FIG. 1. — Microbial diversity (16S rRNA) for all GOS samples. Dotted lines connect taxonomic data to sample locations (filled circles). Numbers within taxonomic plots indicate the sample identification numbers (preceded by “GS” as described by Rusch et al. [41]). The border color surrounding each taxonomic plot indicates the habitat type. The habitats classified as “Other” include the following: 5, embayment; 16, coastal sea; 20, fresh water; 25, fringing reef; 30, warm seep; 31, coastal upwelling; 32, mangrove; 51, coral reef atoll. All samples were collected from the 0.1- to 0.8-μm size fraction, unless indicated otherwise by the following symbols: *, from the 0.22- to 0.8-μm size fraction; †, from the 3- to 20-μm size fraction; and ‡, from the 0.8- to 3-μm size fraction.

Some taxa are more prevalent in certain habitats, which can be seen both statistically (Fig. 2; also see Fig. S2 in the supplemental material) and in gross assessments of taxon richness (Table 1 and Fig. 1). Statistically, ribotype diversities were significantly different between each of the following habitat types: estuarine, coastal, and open ocean (LIBSHUFF, P < 0.001) (see Fig. S2 in the supplemental material). Looking at specific taxa (Table 1 and Fig. 1), Actinobacteria and Betaproteobacteria are more dominant in estuarine communities than in coastal or open-ocean communities. On the other hand, Cyanobacteria and Gammaproteobacteria are less dominant in estuarine communities than in coastal or open-ocean communities. Actinobacteria, CFB, the Roseobacter clade, SAR11, and SAR116 are more abundant in coastal than in open-ocean communities, while Cyanobacteria and SAR406 are more abundant in open-ocean than in coastal communities (Table 1 and Fig. 1; also see Fig. S1 in the supplemental material). Burkholderiales and Alteromonadales were also found to be more abundant in open-ocean than coastal communities; however, Burkholderia cepacia (Burkholderiales) and Shewanella oneidensis (Alteromonadales) are probable contaminants (7).

Ribotype diversity.

Since the average GOS sequence read length is 822 bp (41) and the average 16S rRNA gene is ∼1,500 bp, the partial 16S rRNA gene sequences we retrieved span different regions of the 16S rRNA gene. Analyzing those sequences would result in enhanced estimates of ribotype diversity. Therefore, from within our 10,025 partial 16S rRNA gene sequences, we obtained similarly sized sequences (∼300 bp) surrounding a 16S rRNA gene probe (EUB338) targeting the V3 region for use in statistical analyses of ribotype richness (43). We identified 3,404 V3 region 16S rRNA gene sequences, equaling 34% of the hits we retrieved by the full-length 16S rRNA gene query.

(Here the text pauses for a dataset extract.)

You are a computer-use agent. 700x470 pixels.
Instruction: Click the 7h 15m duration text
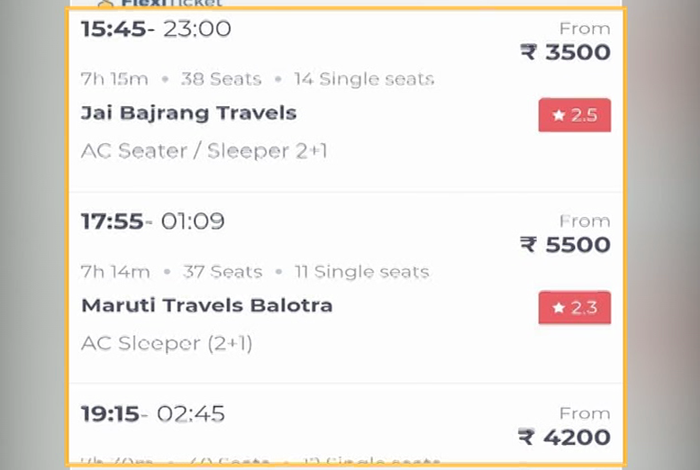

The number of OTUs observed in GOS samples was approximated by rarefaction curves of the V3 region 16S rRNA gene sequences (see Fig. S3a to e in the supplemental material). For the purpose of this paper, we define a phylum as a group of organisms with ≤20% 16S rRNA gene sequence dissimilarity and a species as a group of organisms with ≤3% 16S rRNA gene sequence dissimilarity (1, 24, 48). Based on rarefaction and LIBSHUFF collection curves, ribotype diversity at the phylum level has been sampled reasonably within the major ocean habitats, but saturation has not been met for other taxonomic levels at 10%, 3%, and 0% sequence dissimilarity (see Fig. S2 and S3a to e in the supplemental material).

Estimates of taxon diversity and evenness are shown by GOS habitat and by sample in Fig. 2a and b and in Table S5 in the supplemental material, respectively. While the numbers of V3 16S rRNA sequences at many individual sites were too few to analyze statistically, the number of sequences in a given habitat allowed for a comparison of diversities between open-ocean, coastal, estuarine, and hypersaline environments. Regardless of OTU definition, the highest diversity was found in open-ocean habitats, followed by coastal habitats (Fig. 2A).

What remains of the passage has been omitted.